* **ЗАДАНИЕ**
Воспроизведите без изменений фрагмент воспоминаний о Степане Суреновиче Товмасяне от слов «Первое впечатление от» до слов «от стольких других.» включительно.

* **ПРИВЕДЁННЫЙ ТЕКСТ**

========

Базель, 25 сентября 2009
1.
Степана Суреновича Товмасяна я узнал осенью 1970 года через А. Л. Калантара, с которым тоже совсем недавно познакомился и который предложил мне поступить на работу в Институт философии, в отдел эстетики, которым он заведовал. Как сразу выяснилось, это было невозможно, но, поскольку невозможно было всё, или почти всё, никто с этим не считался всерьез. Невозможное заключалась в том, что лимит штатов Института философии был исчерпан и, чтобы взять меня на работу, нужно было выделить новый штат, которого, конечно, не было. Штата не было, зато был Мергелян, вице-президент и сосед «Алика» (Калантара), а еще была страна, где, по щучьему велению «всё решали кадры» . Мне пришлось недолго прождать, прежде чем быть взятым на работу в должности младшего научного сотрудника.
Первое впечатление от Степана Суреновича: полное служебное соответствие. Он не только был директором, он был — директор . Странным образом, без знака минус: я сидел в его кабинете и не испытывал ничего дурного, нелепого, зощенковского. Даже подсознание не подавало никаких знаков. Не было, конечно, и симпатий (они пришли позже), но сам факт отсутствия негативного настораживал. Причиной — как выяснилось сразу же — была адекватность : директорство Степана Суреновича сидело на нем, как отлично скроенный костюм, вопреки всякому ожиданию и опыту. Он был директор по призванию, сам (physei, сказали бы стоики), в отличие от стольких других.

========

[Записи набора данных]

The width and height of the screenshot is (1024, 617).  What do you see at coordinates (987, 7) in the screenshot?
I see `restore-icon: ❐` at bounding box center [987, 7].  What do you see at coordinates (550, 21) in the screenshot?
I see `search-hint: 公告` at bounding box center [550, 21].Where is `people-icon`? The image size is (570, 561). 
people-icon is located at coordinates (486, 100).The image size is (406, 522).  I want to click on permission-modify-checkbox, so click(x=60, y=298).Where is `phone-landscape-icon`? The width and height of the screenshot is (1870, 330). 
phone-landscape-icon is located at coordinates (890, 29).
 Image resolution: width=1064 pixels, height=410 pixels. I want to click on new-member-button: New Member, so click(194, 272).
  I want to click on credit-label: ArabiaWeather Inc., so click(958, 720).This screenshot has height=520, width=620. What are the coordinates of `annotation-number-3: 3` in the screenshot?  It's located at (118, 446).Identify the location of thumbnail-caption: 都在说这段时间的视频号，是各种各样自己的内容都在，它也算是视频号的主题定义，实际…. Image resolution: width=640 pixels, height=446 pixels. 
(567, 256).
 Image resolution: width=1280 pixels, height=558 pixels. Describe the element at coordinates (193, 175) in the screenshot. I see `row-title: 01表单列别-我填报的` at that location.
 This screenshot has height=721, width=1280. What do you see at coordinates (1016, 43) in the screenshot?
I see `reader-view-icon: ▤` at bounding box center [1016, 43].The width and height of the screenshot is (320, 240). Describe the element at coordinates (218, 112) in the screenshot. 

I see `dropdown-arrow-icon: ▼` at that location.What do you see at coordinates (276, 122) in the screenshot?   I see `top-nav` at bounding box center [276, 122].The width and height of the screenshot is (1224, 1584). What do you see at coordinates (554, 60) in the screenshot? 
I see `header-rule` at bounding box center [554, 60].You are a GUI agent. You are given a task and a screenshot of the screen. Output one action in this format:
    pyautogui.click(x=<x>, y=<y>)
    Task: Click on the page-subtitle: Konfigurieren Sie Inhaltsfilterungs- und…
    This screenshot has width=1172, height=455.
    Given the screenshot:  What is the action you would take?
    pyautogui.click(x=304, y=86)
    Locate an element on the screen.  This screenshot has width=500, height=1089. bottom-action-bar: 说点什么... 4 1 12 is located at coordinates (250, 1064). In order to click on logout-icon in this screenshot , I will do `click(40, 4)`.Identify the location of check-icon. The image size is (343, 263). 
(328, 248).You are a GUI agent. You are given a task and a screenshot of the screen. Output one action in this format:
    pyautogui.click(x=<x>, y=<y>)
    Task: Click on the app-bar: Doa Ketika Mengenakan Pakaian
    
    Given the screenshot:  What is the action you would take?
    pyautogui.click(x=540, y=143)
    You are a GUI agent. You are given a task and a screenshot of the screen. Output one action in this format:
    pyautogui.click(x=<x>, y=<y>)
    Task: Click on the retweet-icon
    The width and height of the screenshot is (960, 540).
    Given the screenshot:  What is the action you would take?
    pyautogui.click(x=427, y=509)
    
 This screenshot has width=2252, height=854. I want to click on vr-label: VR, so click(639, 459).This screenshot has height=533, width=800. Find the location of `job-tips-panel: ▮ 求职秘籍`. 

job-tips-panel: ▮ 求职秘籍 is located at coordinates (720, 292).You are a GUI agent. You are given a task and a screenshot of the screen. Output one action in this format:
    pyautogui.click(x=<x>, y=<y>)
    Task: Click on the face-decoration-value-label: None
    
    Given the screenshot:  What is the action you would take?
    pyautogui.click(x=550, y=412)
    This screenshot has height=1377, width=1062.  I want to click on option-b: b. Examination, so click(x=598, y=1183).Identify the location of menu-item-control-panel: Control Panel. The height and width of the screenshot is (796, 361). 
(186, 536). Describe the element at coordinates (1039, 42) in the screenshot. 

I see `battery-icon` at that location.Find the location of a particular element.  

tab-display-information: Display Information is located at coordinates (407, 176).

========

* **РЕШЕНИЕ ЗАДАНИЯ**
Первое впечатление от Степана Суреновича: полное служебное соответствие. Он не только был директором, он был — директор . Странным образом, без знака минус: я сидел в его кабинете и не испытывал ничего дурного, нелепого, зощенковского. Даже подсознание не подавало никаких знаков. Не было, конечно, и симпатий (они пришли позже), но сам факт отсутствия негативного настораживал. Причиной — как выяснилось сразу же — была адекватность : директорство Степана Суреновича сидело на нем, как отлично скроенный костюм, вопреки всякому ожиданию и опыту. Он был директор по призванию, сам (physei, сказали бы стоики), в отличие от стольких других.